Career Counseling Advice for Parents of Millennials and Beyond

The college to career transition is a challenge

I just watched two documentaries on the Fyre Festival (one on NetFlix and one on Hulu).  Both are very good.  Each help explain the style over substance affliction that likely has affected all generations but which seems highly prevalent in the millennial generation and far more so in Generation Z

In discussing career paths with those under 30, I am often amazed by the disproportional focus on style over substance.  Katie, a 23 year old from Milford, CT, relayed that she spent 6 hours a day – every day – on her Instagram account.  “I have 3000 followers.”   Katie posed in fashionable clothes as well as scantily clad outfits in different locations that showed her living in her words: a fabulous life.  Pictures of Katie on the beach, at parties, at bars, at clubs, and traveling proliferated her page.   At the time we met, Katie was living at home, having dropped out of college, and working part-time retail at a clothes shop.  Not really fabulous.  And, she was beginning to realize that her dreams of being Kendall Jenner (she has a mind blowing 84 million followers!) were likely not going to happen.
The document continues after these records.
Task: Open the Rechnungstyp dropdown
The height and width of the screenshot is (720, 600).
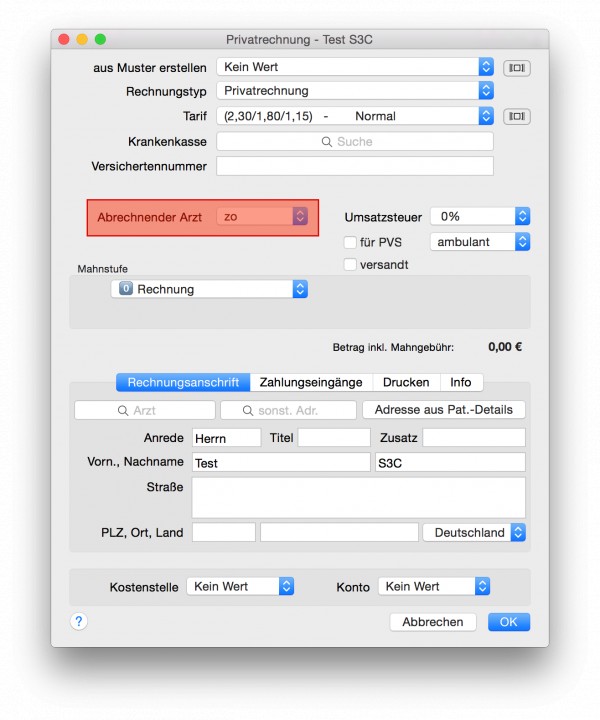Action: 355,91
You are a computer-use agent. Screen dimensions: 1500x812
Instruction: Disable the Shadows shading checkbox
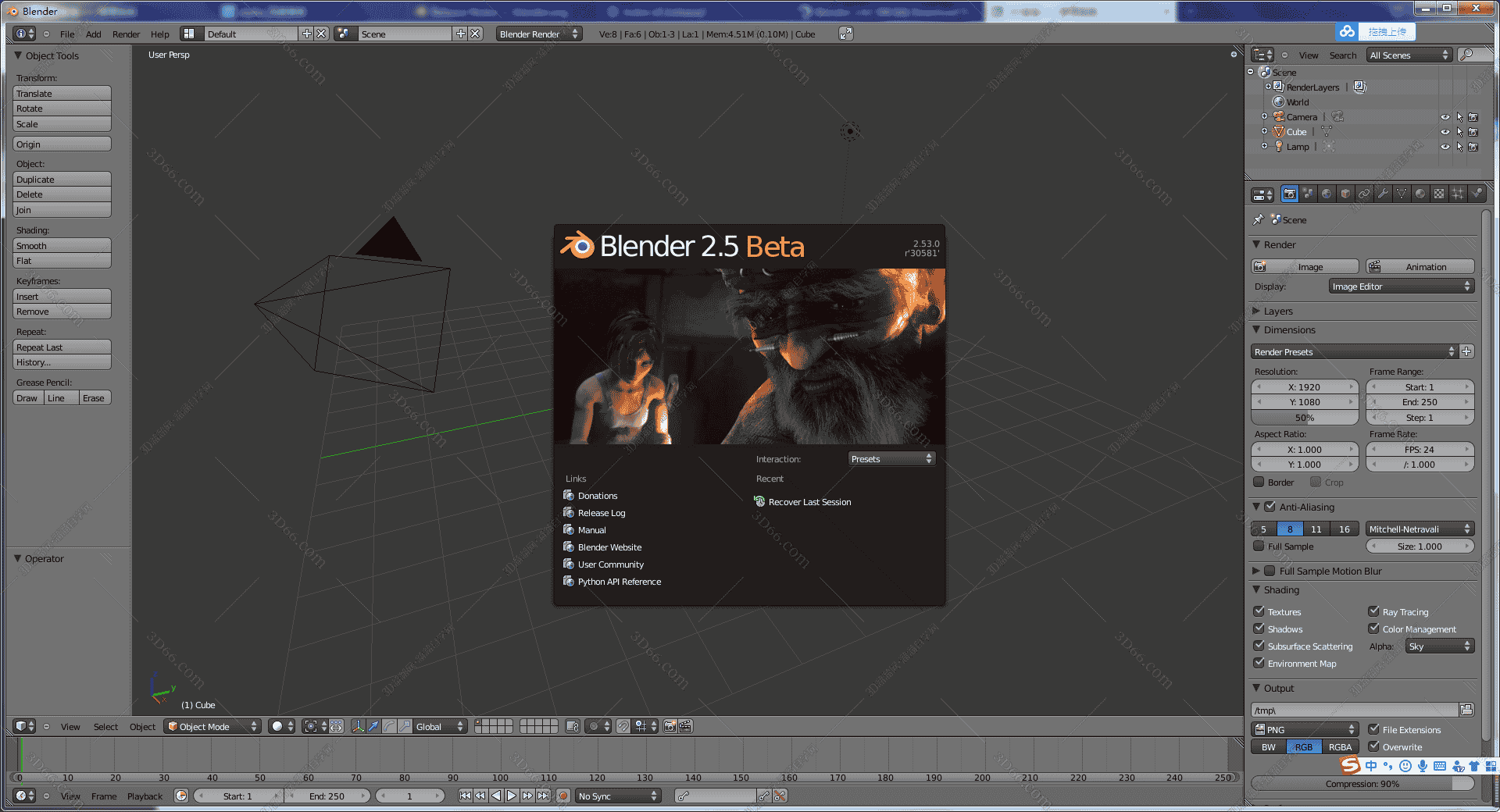tap(1259, 629)
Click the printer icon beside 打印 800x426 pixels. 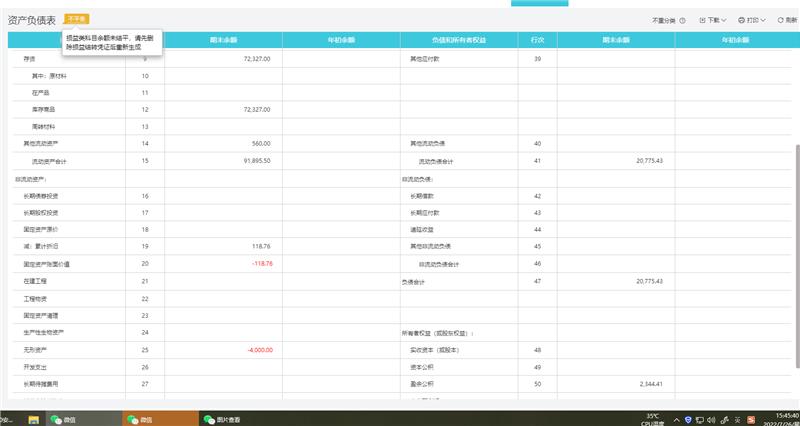[741, 20]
Indeed, Katie had not really embarked on the new career field of Social Influencer.  This is a legitimate job/business for some.  Most Social Influencers are already famous and then leverage their social media following for marketing contracts.  Kendall Jenner was paid $250,000 for a single post to her followers to laud Fyre Festival.   There are plenty of lesser known influencers, who are well known in certain niches, and they, too, can leverage their followers for marketing contracts.   If Katie had wanted to pursue that path, we could have discussed creating a business building work plan. But it soon became clear that Katie was more focused on just looking great to a mass of mostly random people.  She devoured the positive comments about her looks. But she also suffered when other posts were ignored.  In either case, she had a 40 hour per week hobby and a 20 hour a week part time job that wasn’t leading anywhere.

Months before, Katie’s parents had contacted Career Counseling Connecticut because they knew she was floundering.  Katie had initially resisted. But then she told her parents that her anxiety was becoming an issue and she realized it was because of the lack of her career.

Surprisingly, Katie listened to me when I discussed substance (career building skills which could include some of social media marketing skills that she demonstrated in building her following) over style (nothing to offer beyond pictures of herself looking good.).  She left fired up and will be coming back for a strategy/tactical meeting soon.